Check every line of the following material for the word "Task", then say how many have it, with no other words.

* **Entries provided**:
────────────────

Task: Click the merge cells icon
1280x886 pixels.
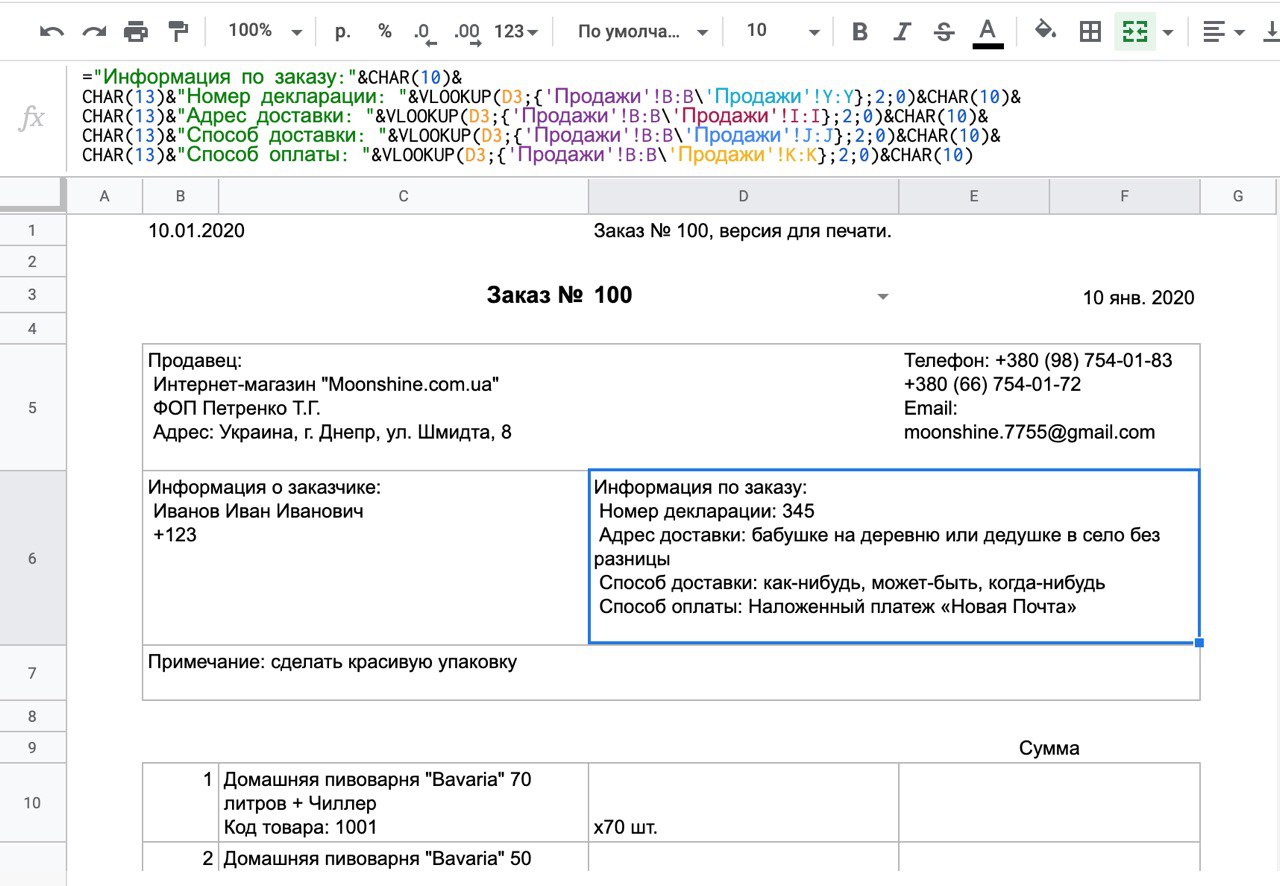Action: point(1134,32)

────────────────

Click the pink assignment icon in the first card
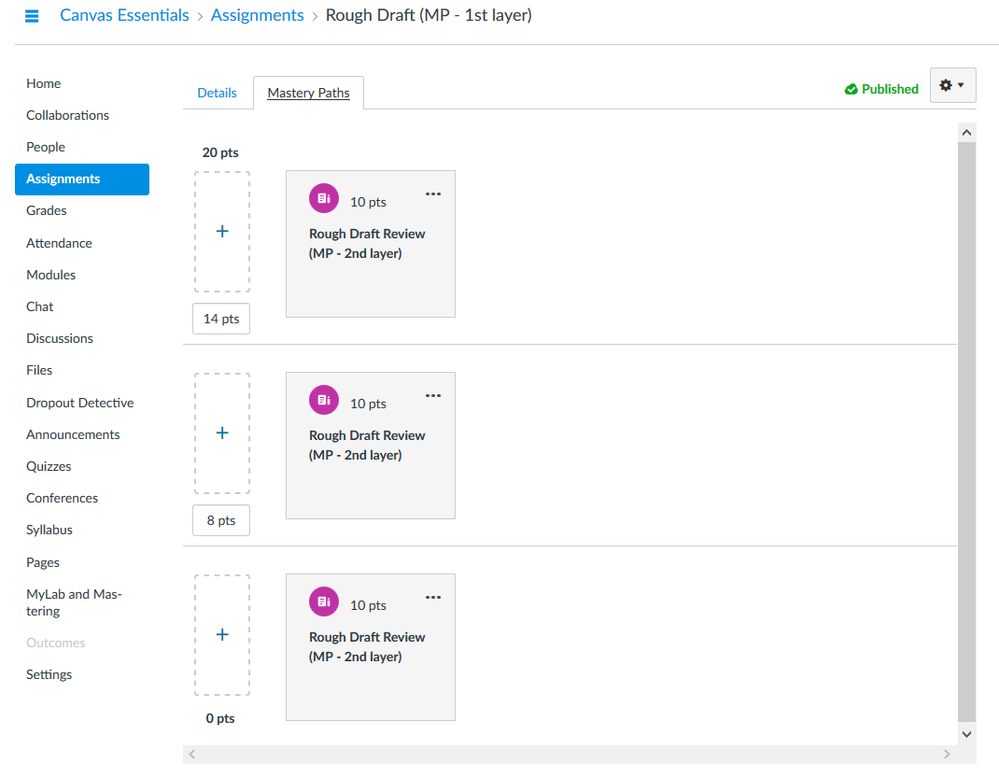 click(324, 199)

────────────────

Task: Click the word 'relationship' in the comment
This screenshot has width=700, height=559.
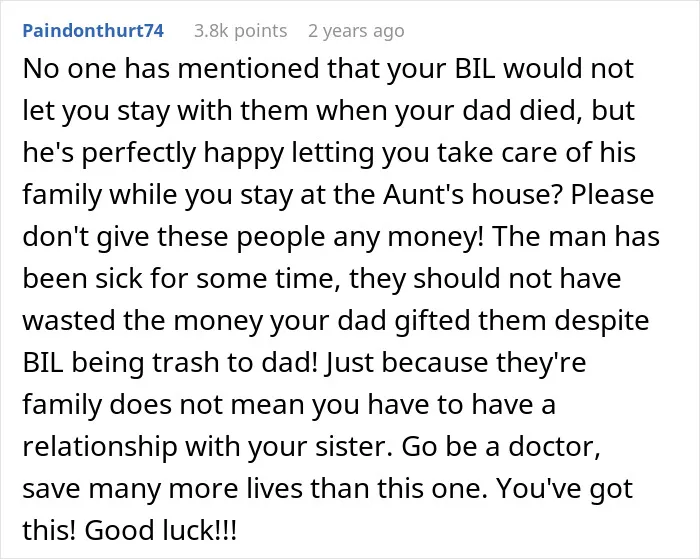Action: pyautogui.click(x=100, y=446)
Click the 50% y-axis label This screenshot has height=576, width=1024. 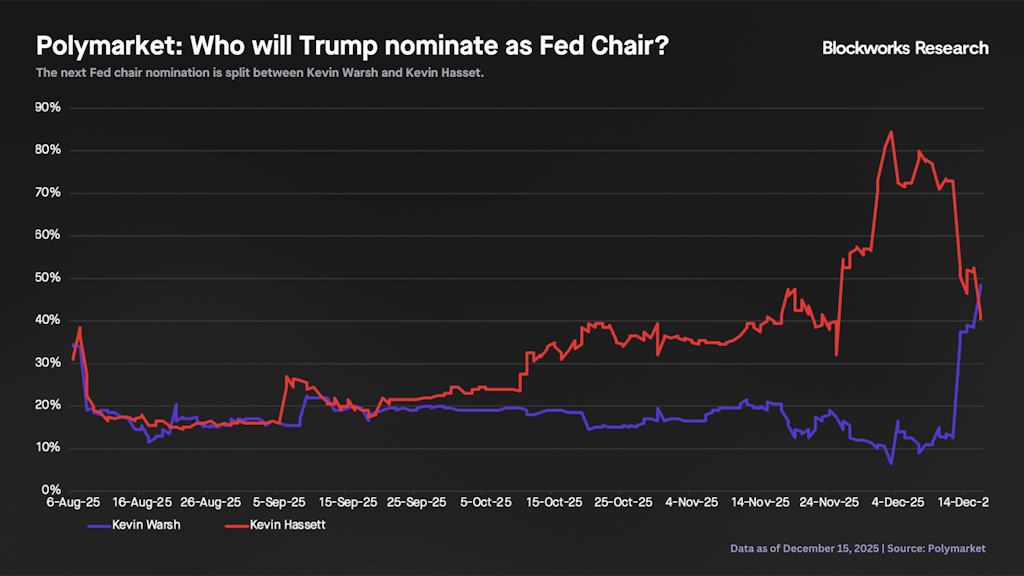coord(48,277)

────────────────

* **Written response**: 2